A coisa complica mais ainda. A morte é o fim de tudo. O que resta vai
para debaixo da terra decompor-se, tornar-se cinza. Tudo bem. Aí que começa o
"x" da questão: se levo a vida conforme o figurino do bem, depois da
morte, sou espírito, vou para o Éden curtir a mesmidade de suas maravilhas, se
transgrido o figurino, depois da morte, sou alma penada, vou para o Hades,
desfrutar da mesma chama do cadeirão. A morte não é o fim de tudo? Não deveria
haver isto de espírito, de alma, após ela. Fim de tudo.
Desde os primórdios, isto de morte: a mamãe tinha medo de morrer e me
deixar desvalido no útero. Não morreu, continua viva até o presente momento, e
eu o mais valido dos homens. A vida osso duro de roer, a morte um despautério.
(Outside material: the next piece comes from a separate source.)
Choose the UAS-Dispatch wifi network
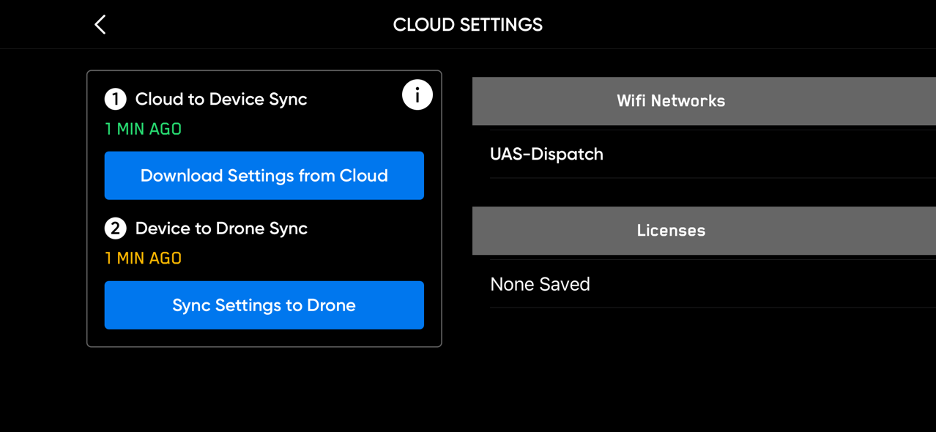[547, 155]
Durante a estada na terra, no mundo, dividido entre o passado e o futuro, entre
as decisões e as consequências. Se decido que a morte é o fim de tudo, quando
morrer, a consequência. no inferno as mesmas chamas a arderem em baixo e eu
flanando em cima, se no éden, sentado debaixo de uma oliveira curtindo as
mesmas maravilhas.
Quê a mamãe amasse de paixão os prazeres da carne! Mas deveria ter usado
anticoncepcional, mas não se engravidasse de mim. Não me fizesse o mais valido
dos homens. Jamais soube o que fazer desta "validez" toda, esta minha
validez não tem prazo.
Cansei de roer o osso da vida, só fez gastar os meus dentes, não matou a
minha fome de entender o porquê depois da vida há o espírito ou a alma. Não
quero morrer e passar por esta divisão. Quero o fim insofismável e incólume de
tudo. Já consultei padres, cartomantes, sábios, pastores e todos me disseram
não haver solução para isto: depois da morte ou se é alma ou espírito. Quê
sinuca de bico me enfiei!
Talvez se a mamãe não tivesse tido tanto medo de morrer e me deixar
desvalido no útero, não teria me tornado este homem tão valido que sou, iria
para o inferno ou para o éden, tão somente. E agora a minha validade não tem
prazo.
Manoel Ferreira Neto.
(20 de fevereiro de 2016)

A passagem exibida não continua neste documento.